Most coral will feed after lights go off. I shut pumps off for 5 minutes interval to broadcast feed and allow food to land on coral which my candy canes close up in unison. others also respond.
My best feeding experience over last couple decades has been under very low light
my corals seem to close up tight as the lights dim out. Doesnt seem like they are in feed mode at all then for somereason.
 
do you have a mixed reef or corals that predominantly feed better in the evening?
I have mix of LPS and Zoas. I haven't tried feeding when lights are out but they respond well whenever I feed. Recently started adding polyp booster before I feed, I find that opens them up more.
 
I will say that I broadcast feed everything. I over feed frozen so the corals can catch some on their own. I may try spot feeding a few LPS with roids but I know from past experience it really boosted my phosphate even feeding with a syringe. Perhaps my tank can accommodate it better now.
 
True but PH typically decreases slightly at night also even without the AF food. I have only been trying ti for a week now.

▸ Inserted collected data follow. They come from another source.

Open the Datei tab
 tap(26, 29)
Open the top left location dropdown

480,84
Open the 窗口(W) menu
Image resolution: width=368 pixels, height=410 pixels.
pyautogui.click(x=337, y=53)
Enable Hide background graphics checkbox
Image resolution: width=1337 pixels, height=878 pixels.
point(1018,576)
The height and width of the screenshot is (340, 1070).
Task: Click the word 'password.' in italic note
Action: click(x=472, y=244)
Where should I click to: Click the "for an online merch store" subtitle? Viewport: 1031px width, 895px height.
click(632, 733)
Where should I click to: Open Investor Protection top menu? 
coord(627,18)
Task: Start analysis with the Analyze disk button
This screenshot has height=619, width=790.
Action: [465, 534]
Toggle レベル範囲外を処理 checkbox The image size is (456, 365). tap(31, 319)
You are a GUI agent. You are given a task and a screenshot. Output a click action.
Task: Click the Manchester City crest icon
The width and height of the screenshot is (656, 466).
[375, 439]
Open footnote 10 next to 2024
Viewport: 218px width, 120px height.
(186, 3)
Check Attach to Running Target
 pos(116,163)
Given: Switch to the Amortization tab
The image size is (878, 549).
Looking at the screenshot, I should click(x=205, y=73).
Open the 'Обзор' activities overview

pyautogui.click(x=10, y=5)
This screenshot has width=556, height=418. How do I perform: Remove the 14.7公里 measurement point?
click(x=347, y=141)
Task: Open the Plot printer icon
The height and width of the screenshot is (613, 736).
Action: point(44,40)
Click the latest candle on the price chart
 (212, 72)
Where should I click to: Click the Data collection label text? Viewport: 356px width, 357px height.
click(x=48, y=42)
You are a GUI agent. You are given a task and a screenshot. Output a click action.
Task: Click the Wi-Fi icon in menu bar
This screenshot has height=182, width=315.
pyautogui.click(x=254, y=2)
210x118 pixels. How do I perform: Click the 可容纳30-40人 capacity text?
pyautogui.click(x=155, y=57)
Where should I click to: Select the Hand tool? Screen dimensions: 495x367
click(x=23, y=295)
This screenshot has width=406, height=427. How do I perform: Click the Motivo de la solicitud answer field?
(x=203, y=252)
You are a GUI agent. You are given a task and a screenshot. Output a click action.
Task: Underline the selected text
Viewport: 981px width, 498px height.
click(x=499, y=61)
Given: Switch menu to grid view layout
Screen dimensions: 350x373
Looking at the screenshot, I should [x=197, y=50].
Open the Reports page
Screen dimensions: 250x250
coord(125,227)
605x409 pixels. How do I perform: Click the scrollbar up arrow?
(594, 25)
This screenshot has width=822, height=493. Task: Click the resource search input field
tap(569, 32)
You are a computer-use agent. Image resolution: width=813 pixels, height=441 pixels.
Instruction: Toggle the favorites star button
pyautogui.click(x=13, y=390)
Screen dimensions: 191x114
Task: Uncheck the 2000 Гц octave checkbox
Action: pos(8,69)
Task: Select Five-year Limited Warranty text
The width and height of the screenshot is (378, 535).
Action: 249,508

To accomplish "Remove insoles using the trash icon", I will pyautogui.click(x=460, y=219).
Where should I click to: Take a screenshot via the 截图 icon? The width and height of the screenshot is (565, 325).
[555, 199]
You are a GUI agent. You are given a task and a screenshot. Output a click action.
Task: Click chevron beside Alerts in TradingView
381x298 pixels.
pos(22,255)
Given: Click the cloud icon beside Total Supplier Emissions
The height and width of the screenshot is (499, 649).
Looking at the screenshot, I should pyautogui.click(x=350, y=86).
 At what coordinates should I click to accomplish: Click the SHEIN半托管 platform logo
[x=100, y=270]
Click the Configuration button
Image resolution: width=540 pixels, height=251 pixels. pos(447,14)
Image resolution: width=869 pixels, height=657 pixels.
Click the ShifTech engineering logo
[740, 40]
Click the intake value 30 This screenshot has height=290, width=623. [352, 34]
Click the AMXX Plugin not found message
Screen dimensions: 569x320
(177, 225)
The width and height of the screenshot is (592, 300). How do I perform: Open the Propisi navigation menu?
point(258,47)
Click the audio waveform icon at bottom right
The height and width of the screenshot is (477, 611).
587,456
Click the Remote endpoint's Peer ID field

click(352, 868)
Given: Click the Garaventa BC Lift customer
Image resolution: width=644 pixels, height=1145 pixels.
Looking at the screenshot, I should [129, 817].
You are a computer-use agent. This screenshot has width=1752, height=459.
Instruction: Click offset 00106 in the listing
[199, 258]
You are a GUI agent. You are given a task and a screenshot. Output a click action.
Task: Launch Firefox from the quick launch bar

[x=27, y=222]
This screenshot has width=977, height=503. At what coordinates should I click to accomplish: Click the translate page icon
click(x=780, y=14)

Yeah I just remember seeing aquaforest say it on their website or a video. I am curious though how much it raises alk
 
You think build raises alk?


I'm pretty sure it's "iodides, calcium, and carbonates." as I've seen other list it. Aquaforest says it won't raise alk but carbonates raise alk. So my guess is it's likely a very very tiny pH and tiny alk bump. However, their website also lists the ingredient as iodides and calcium carbonate. Calcium and carbonate is different than calcium carbonate and and for calcium carbonate to raise the pH you would need to have it dissolve to buffer the water (i.e. drop the pH, which I think would need to be below 7.8.